The project does the unthinkable: It brings the data science and distributed computing world of Spark to the JavaScript world of the “Web developer.”
Why on earth would you want to do that?
Apparently, part of the original management backing for the project came from the idea that JavaScript developers are a lot cheaper than Scala or Python developers. I cleared my throat and asked: “Um, how cheap will the very few JavaScript developers who understand machine learning and distributed computing actually be?” In reply, Rosenberg and Barbetta acknowledged that this was "management thinking.”
According to them, the real motivation is to make Spark accessible to JavaScript/Node.js developers who might embed results in a Web page -- or if they’re creating a custom dashboard, they can do so without leaving the familiar space of JavaScript. Moreover, if you’re developing a streaming-based application, the connection between the event/stream-based Node.js and Apache Spark streaming seems obvious.

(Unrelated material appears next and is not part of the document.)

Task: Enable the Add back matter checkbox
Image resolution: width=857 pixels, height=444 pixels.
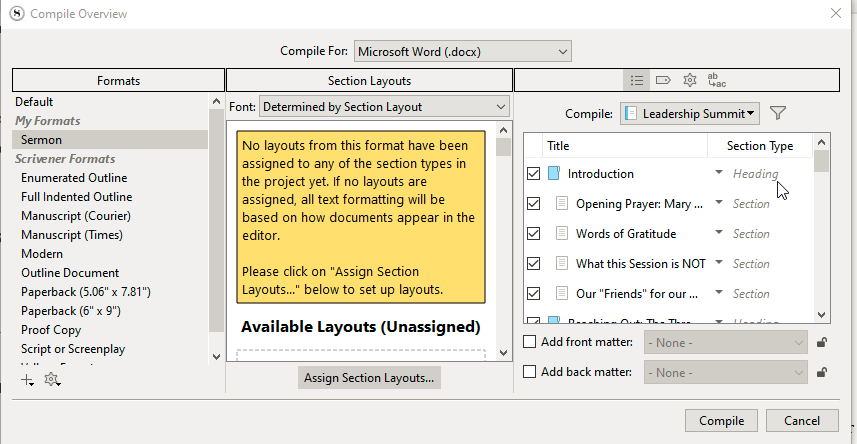Action: pos(531,373)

Streaming analytics aside, merely having access to a stream processing system -- more particularly, stream processing with an appropriate storage mechanism -- is a key advantage for Node.js developers. If you, the Node.js developer, recently discovered that neither MySQL nor MongoDB are the best choices for high-end data streams, Spark and HBase might turn out to be your new best friends.
How EclairJS works
If you have a JavaScript-based Web page -- created with, say, AngularJS or Angular2 -- you can write to the EclairJS API. The EclairJS API more or less wraps the Spark API in a JavaScript-developer friendly way. The idea is that a JavaScript developer who doesn’t necessarily understand Scala-isms or Python-isms can write code that tastes like JavaScript and not merely Scala in JavaScript syntax.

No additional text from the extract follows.